Farmers looking to diversify their business opportunities are being encouraged to consider the woodfuel market by the Forestry Commission.
More woodfuel boilers are being installed across the UK, which is increasing the demand for wood in the form of logs, pellets or chips.
Mark Prior, who is the Forestry Commission’s woodfuel officer for South West England, is working to develop its supply from forest to fuel, and he said:
“There are commercial opportunities for farmers all along the woodfuel supply chain, from managing woodlands, through to diversifying into turning some of the timber into a source of energy.
“More rural estates, farms and rural businesses are using woodfuel to heat their buildings, so there is a growing demand for locally-produced woodfuel. It provides a market for the lower quality produce, making the management of woodland more economically viable.
“Our regional woodfuel officers can advise you on the latest opportunities available locally, including training courses, grants for equipment and wood supply networks.”

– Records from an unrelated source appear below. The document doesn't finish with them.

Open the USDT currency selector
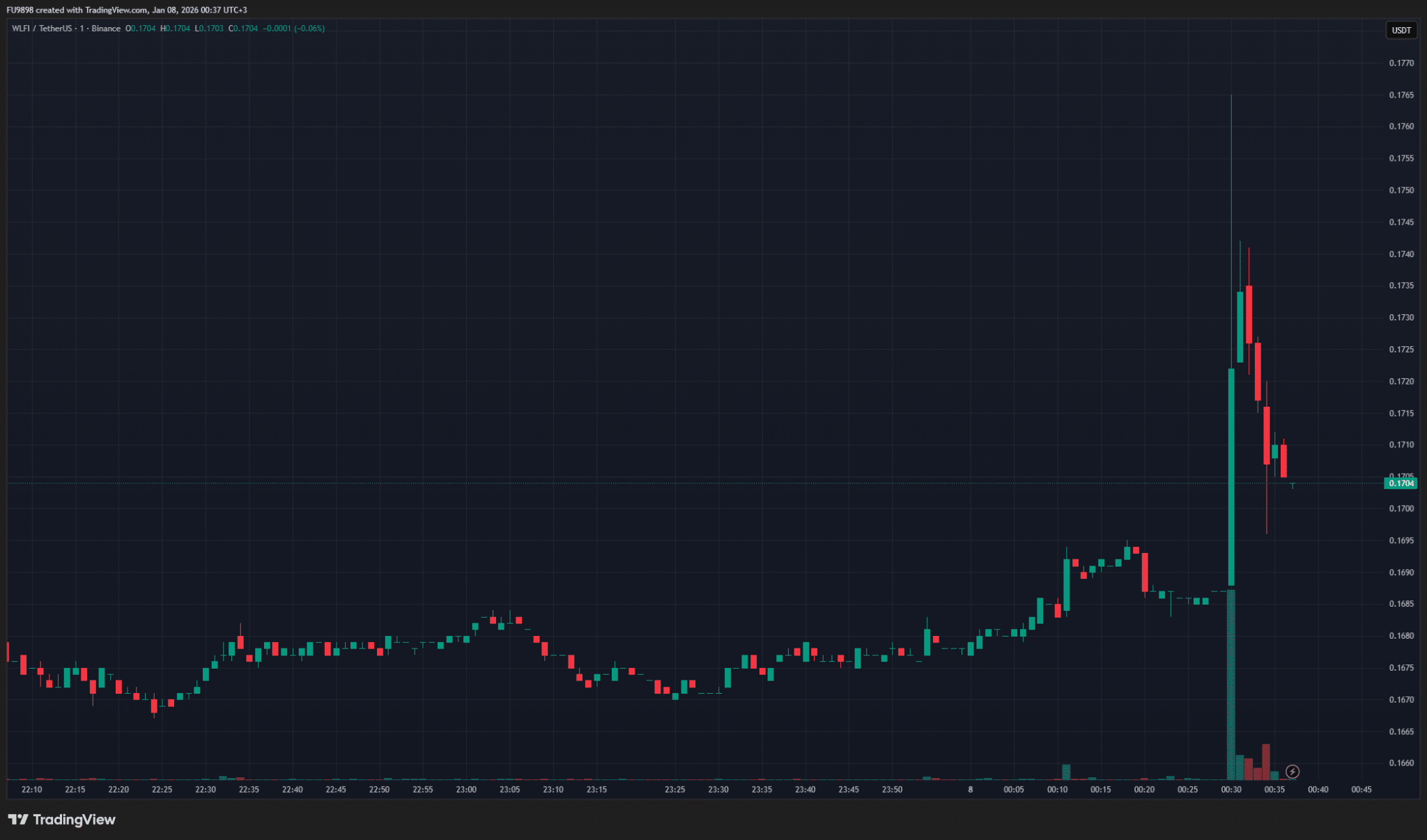The height and width of the screenshot is (840, 1427). point(1401,30)
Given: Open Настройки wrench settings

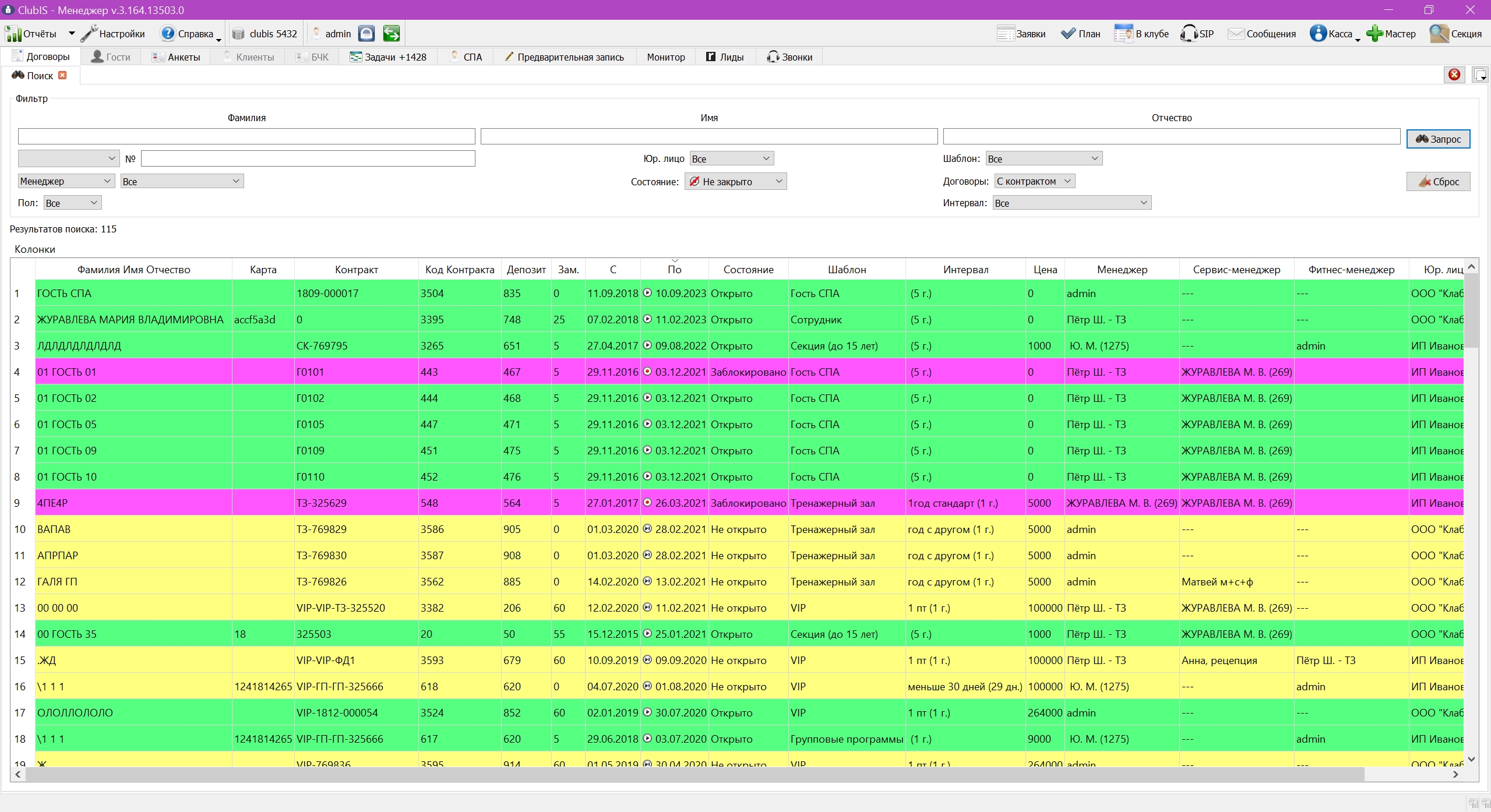Looking at the screenshot, I should (x=89, y=34).
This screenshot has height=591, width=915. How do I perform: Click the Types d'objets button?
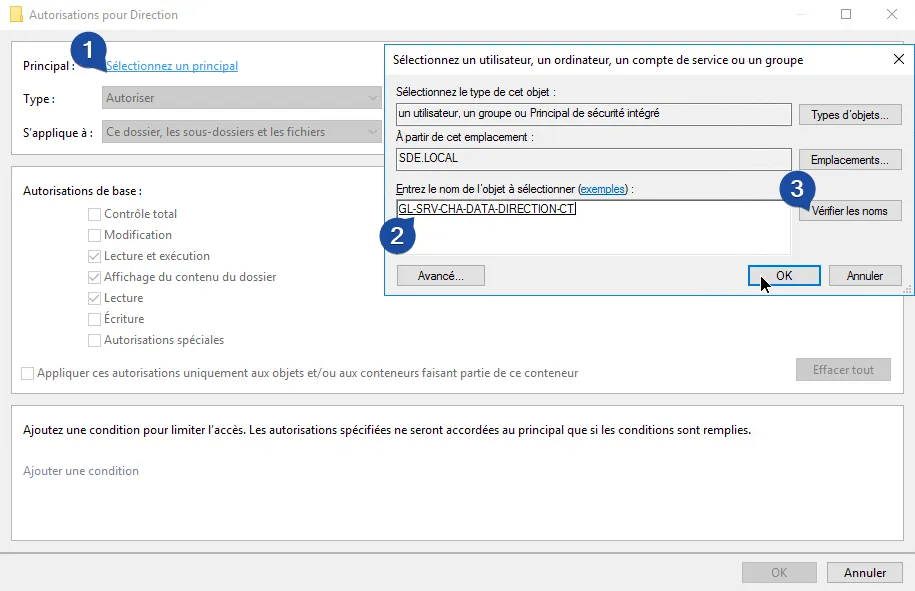click(849, 115)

Mark said farmer Tim Cox, who has a 700-acre mixed farm, near Exeter, was a good example of someone who was helping the local environment and its economy by joining the woodfuel supply chain.
The agricultural engineering business, set up 20 years ago, has expanded into woodfuel and now supplies the local National Trust property, Castle Drogo, with woodchips as a carbon-lean source of fuel.
“We’ve recently expanded into processing wood into fuel. It’s providing a sustainable business opportunity for us and will help both secure and create jobs.
“For example, tractor drivers are only needed on our local farms for about two months of the year but woodfuel supply is providing them with more work, over a longer period and in a sustainable environment.”
He explained that Tim Cox Engineering Services converted felled timber from the estate into the woodchips for the boiler. This involved taking the timber to be dried, chipped and stored before being delivering as fuel.
“Castle Drogo is currently using wood grown within a ten-mile radius, including an increasing amount of wood grown on the estate itself. Within two years, it is planned that the 600-acre estate will supply 100% of its own woodfuel.”